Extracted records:
◆ ◆ ◆
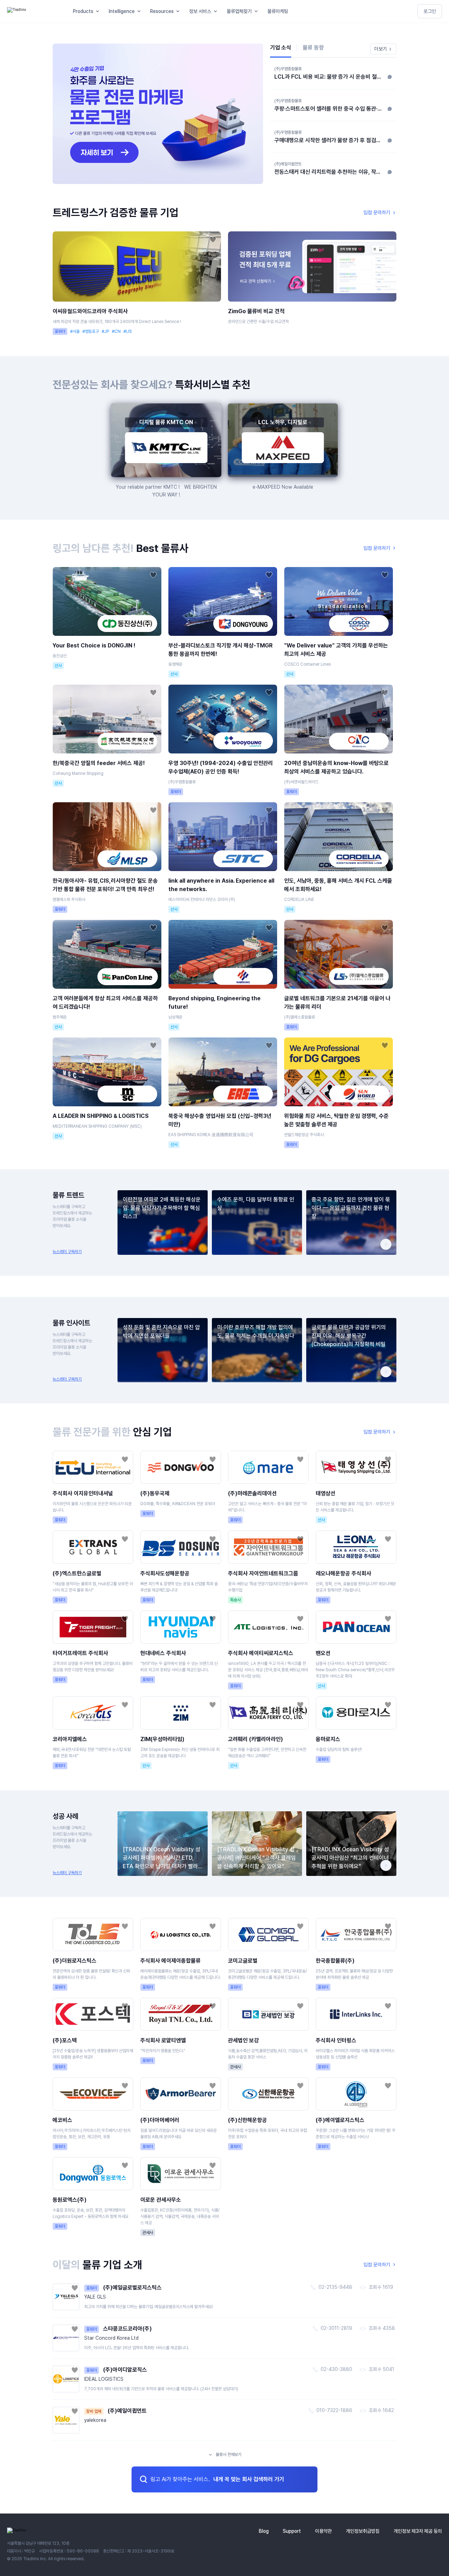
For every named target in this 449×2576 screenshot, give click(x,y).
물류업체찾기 (239, 11)
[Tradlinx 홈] (33, 11)
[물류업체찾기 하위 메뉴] (257, 11)
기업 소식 (280, 47)
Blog (264, 2531)
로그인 (429, 11)
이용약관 (323, 2531)
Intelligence (122, 11)
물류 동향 (313, 47)
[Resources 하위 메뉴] (179, 11)
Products (83, 11)
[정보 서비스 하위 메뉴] (216, 11)
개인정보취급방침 (363, 2531)
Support (292, 2531)
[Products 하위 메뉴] (99, 11)
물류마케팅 (277, 11)
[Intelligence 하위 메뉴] (140, 11)
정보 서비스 (200, 11)
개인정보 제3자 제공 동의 (418, 2531)
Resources (162, 11)
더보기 (380, 49)
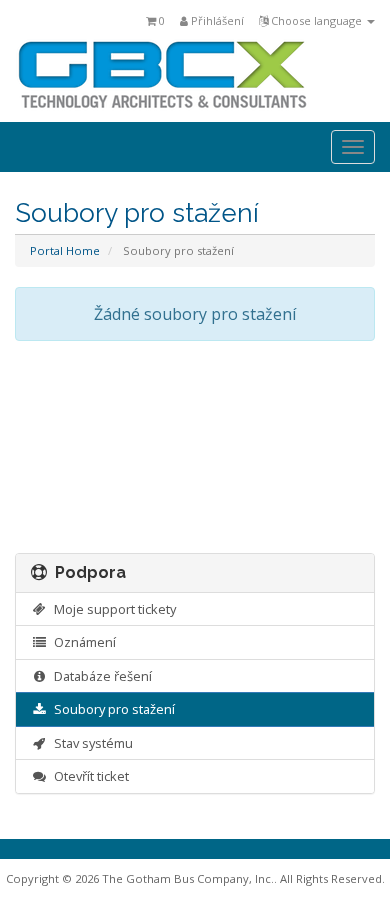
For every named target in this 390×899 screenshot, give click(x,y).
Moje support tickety (112, 609)
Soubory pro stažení (111, 709)
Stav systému (90, 743)
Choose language (316, 20)
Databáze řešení (100, 676)
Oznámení (82, 642)
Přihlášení (216, 20)
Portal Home (65, 250)
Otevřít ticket (88, 776)
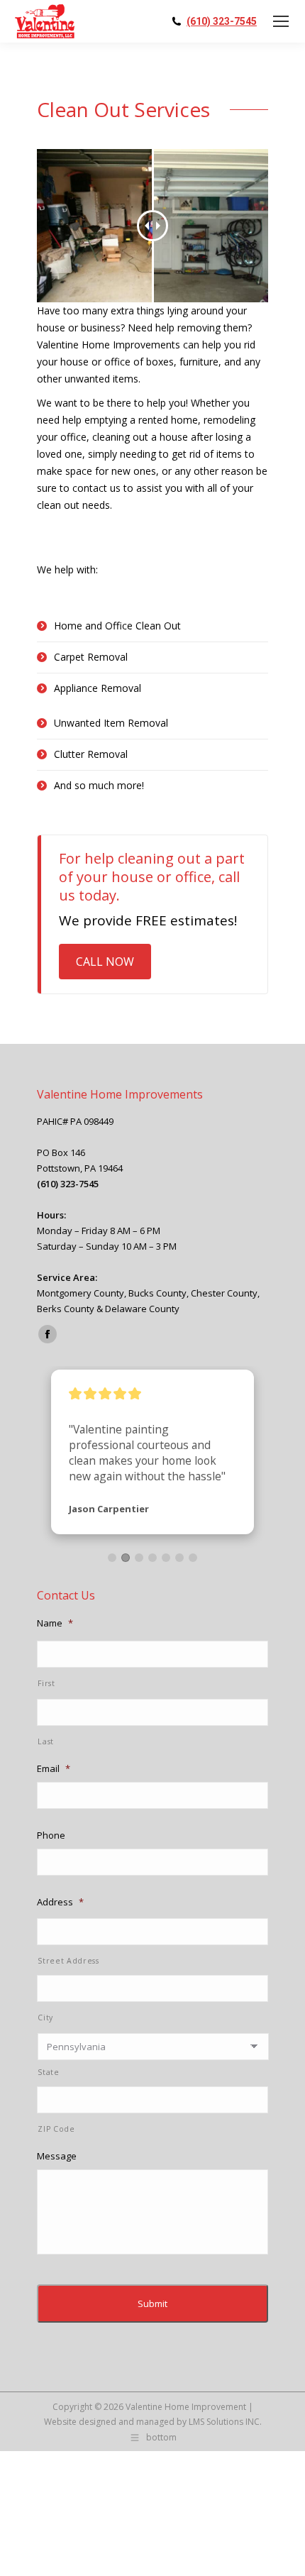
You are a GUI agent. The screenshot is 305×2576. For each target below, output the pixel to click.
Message (57, 2156)
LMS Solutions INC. (225, 2422)
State (48, 2072)
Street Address (68, 1961)
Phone (51, 1835)
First (46, 1683)
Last (46, 1741)
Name (55, 1623)
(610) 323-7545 (222, 21)
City (45, 2017)
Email (53, 1769)
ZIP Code (56, 2129)
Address (60, 1902)
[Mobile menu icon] (281, 21)
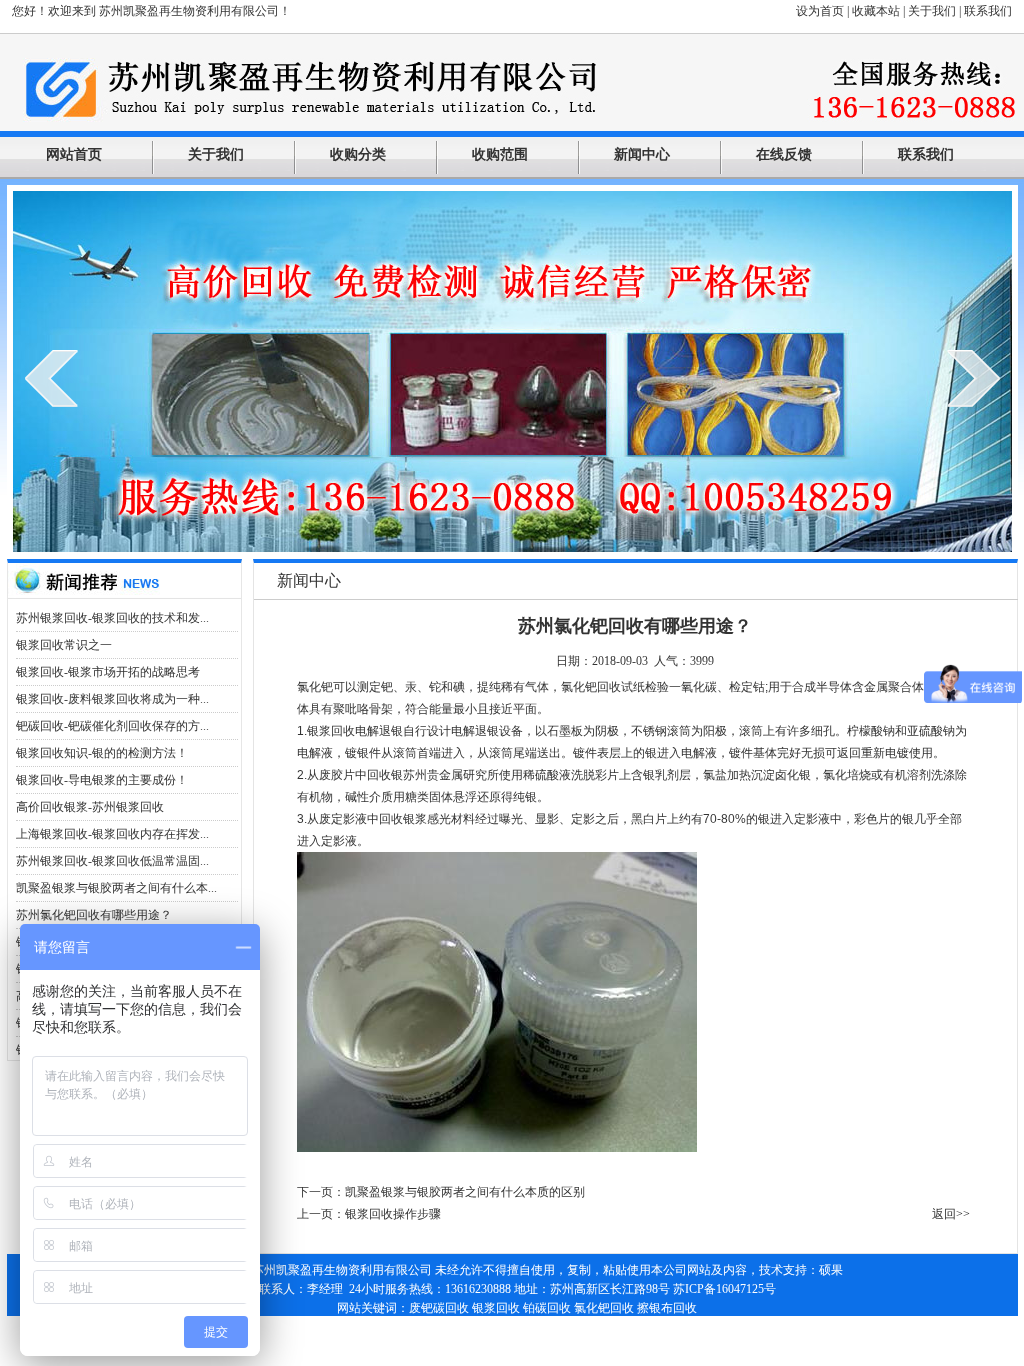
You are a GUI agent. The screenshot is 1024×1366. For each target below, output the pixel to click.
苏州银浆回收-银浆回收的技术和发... (112, 618)
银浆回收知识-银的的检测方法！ (102, 753)
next (973, 378)
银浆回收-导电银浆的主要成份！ (102, 780)
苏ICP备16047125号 (724, 1289)
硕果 (831, 1270)
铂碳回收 (547, 1308)
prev (51, 378)
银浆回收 (496, 1308)
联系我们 (988, 11)
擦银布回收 (667, 1308)
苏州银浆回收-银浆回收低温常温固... (112, 861)
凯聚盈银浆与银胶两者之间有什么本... (116, 888)
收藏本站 (876, 11)
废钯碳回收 (439, 1308)
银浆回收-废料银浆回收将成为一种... (112, 699)
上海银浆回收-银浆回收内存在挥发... (112, 834)
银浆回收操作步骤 (393, 1214)
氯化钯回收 (604, 1308)
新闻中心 (642, 154)
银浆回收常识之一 (64, 645)
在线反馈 (784, 154)
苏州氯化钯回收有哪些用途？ (94, 915)
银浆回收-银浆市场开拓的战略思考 (108, 672)
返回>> (951, 1214)
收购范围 (500, 154)
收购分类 (358, 154)
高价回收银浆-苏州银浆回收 (90, 807)
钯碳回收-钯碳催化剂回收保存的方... (112, 726)
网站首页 (74, 154)
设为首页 (820, 11)
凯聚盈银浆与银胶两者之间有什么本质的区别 (465, 1192)
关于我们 (932, 11)
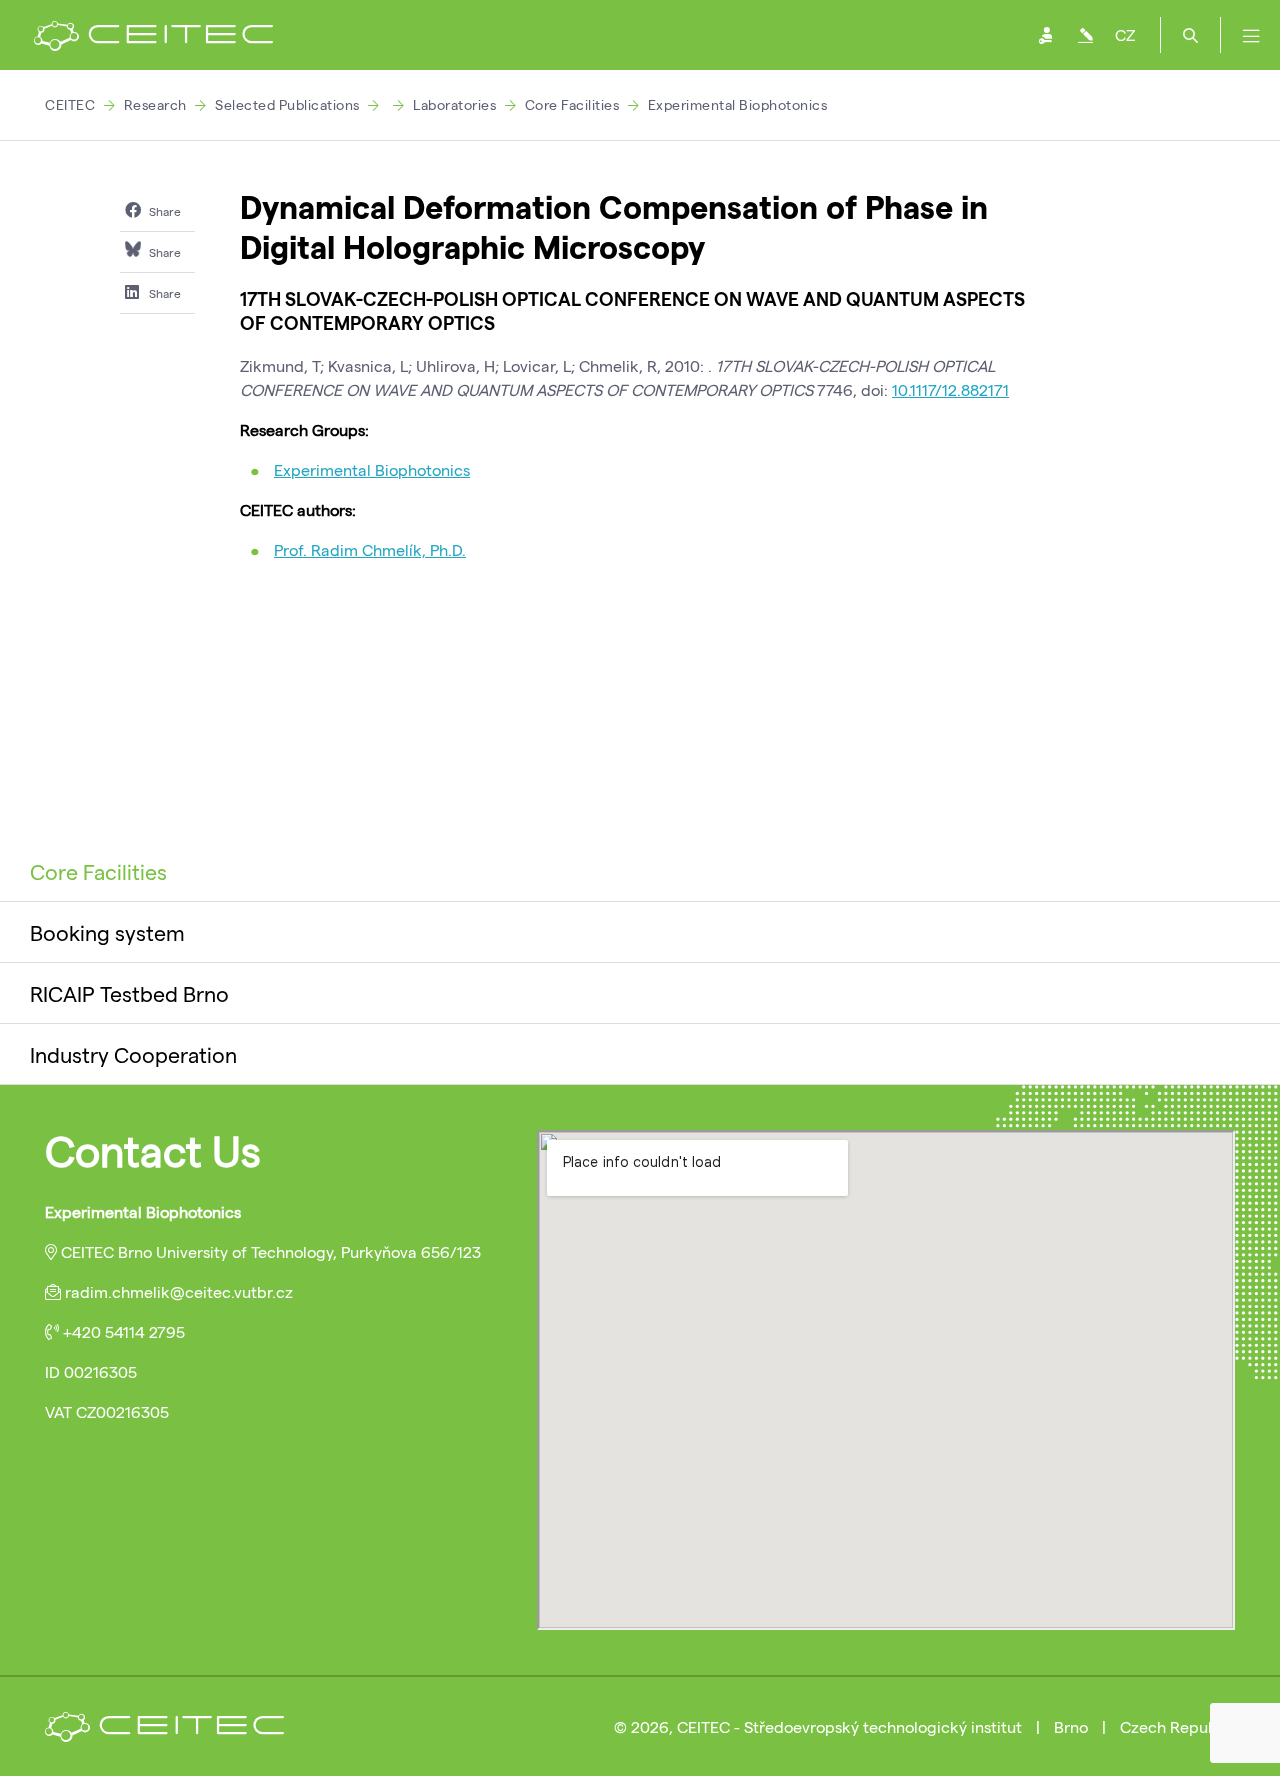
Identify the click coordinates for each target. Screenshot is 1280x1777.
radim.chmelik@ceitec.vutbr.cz (179, 1291)
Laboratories (454, 104)
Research (155, 104)
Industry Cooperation (133, 1054)
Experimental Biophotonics (738, 104)
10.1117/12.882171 (950, 389)
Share (163, 211)
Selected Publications (287, 104)
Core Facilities (572, 104)
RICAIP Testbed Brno (129, 993)
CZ (1125, 34)
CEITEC (70, 104)
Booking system (107, 932)
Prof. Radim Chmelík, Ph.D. (370, 549)
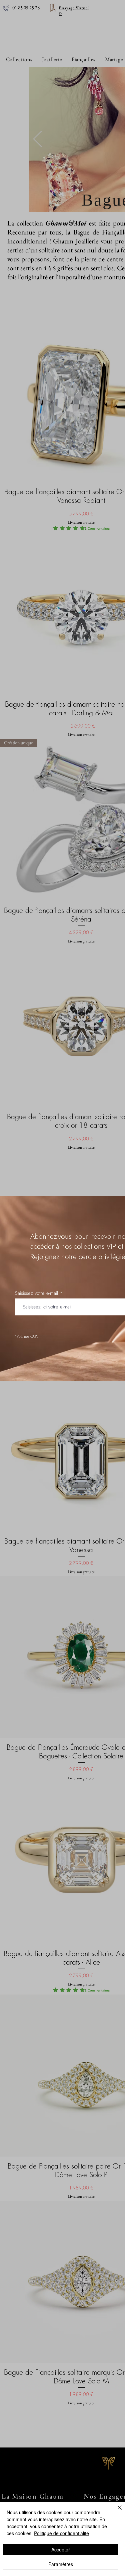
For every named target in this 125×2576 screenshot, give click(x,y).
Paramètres (60, 2564)
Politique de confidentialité (61, 2533)
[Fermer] (116, 2512)
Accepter (60, 2549)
◆ ◆ ◆
→ TASK: To complete this exercise, transcribe exactly the lines above from the one that holds "[Products 하위 메뉴] (99, 11)" through the one that holds "Stav systému (90, 743)". Pictures stay out.

→ SOLVED PROBLEM:
[Products 하위 메뉴] (99, 11)
물류마케팅 (277, 11)
[Intelligence 하위 메뉴] (140, 11)
정보 서비스 (200, 11)
개인정보 제3자 제공 동의 (418, 2531)
Resources (162, 11)
더보기 (380, 49)
For every named target in this 390×899 screenshot, give click(x,y).
Moje support tickety (112, 609)
Soubory pro stažení (111, 709)
Stav systému (90, 743)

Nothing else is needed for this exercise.